_Task input:_
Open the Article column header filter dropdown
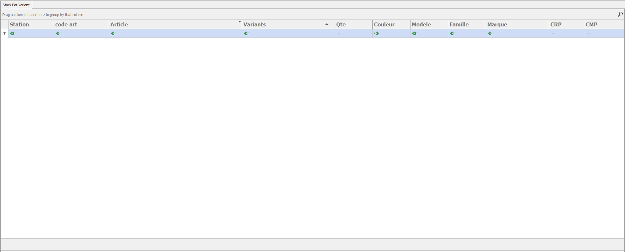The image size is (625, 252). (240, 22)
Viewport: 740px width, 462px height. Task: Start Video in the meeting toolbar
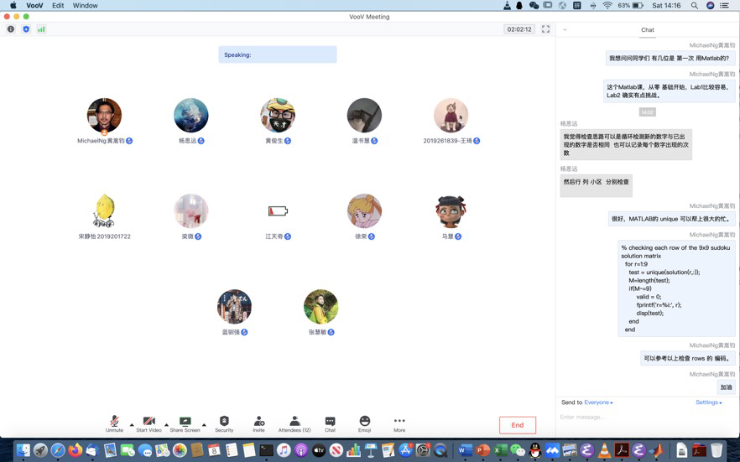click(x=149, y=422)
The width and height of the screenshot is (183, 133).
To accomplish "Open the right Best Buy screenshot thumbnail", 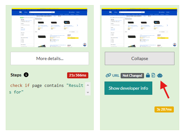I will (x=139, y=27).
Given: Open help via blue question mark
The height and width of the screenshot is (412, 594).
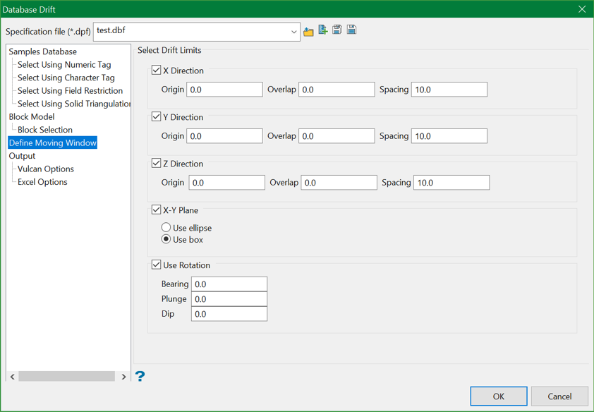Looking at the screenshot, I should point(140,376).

_Task prompt:_
Give the number of lines in the listing that contain the string "width", with case counting. Reply with only the number.

_Worked answer:_
3